Some studies suggest that the emotional toll of saying goodbye to a dog might be comparable to that of losing a close relative

As everyone who has ever had a pet pass away can agree, there is nothing worse than seeing another person’s grief.

Some may see such a response as exaggerated since, to them, the death of a human being is more significant than the death of a dog.

New research, however, suggests that after thousands of years of co-evolution, humans have come to see dogs as more than just pets. Moreover, the emotional toll of a dog’s death might eventually outweigh that of a loved one’s.

Those who have never had a dog may think «It’s only a dog» adequately allays their sorrow.

But ask any pet owner who will tell you differently. In addition, the mourning process might be overlooked, misunderstood, or misread due to the lack of established standards around pet death.

Around 10,000 years ago is when we’ll need to be.

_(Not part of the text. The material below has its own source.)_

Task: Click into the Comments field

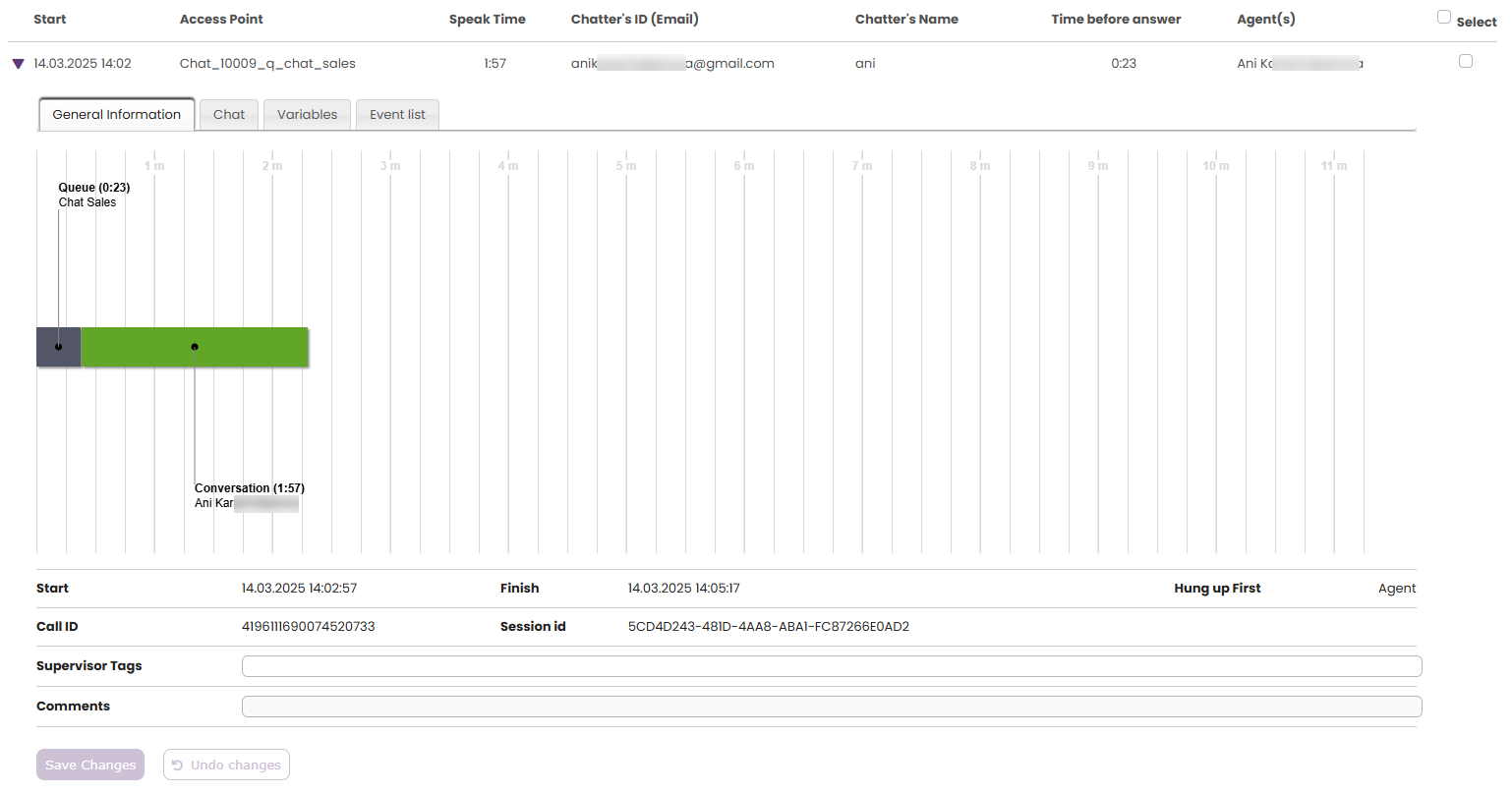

Among domesticated animals, only dogs have successfully combined their evolutionary traits with those of humans. It’s true that dogs are uniquely suited to the role of companion animal due to their adapted lineage.

A dog’s brain will light up just as brightly when its owner praises it as when it is fed, according to some studies utilizing magnetic resonance imaging (MRI).

People’s facial expressions and emotions may be read by them.

According to psychologist Julie Axelrod, this is one of the reasons why it hurts so much to lose a dog. She’s dealing with more than just the death of a pet. Having that source of love and support suddenly torn off is devastating.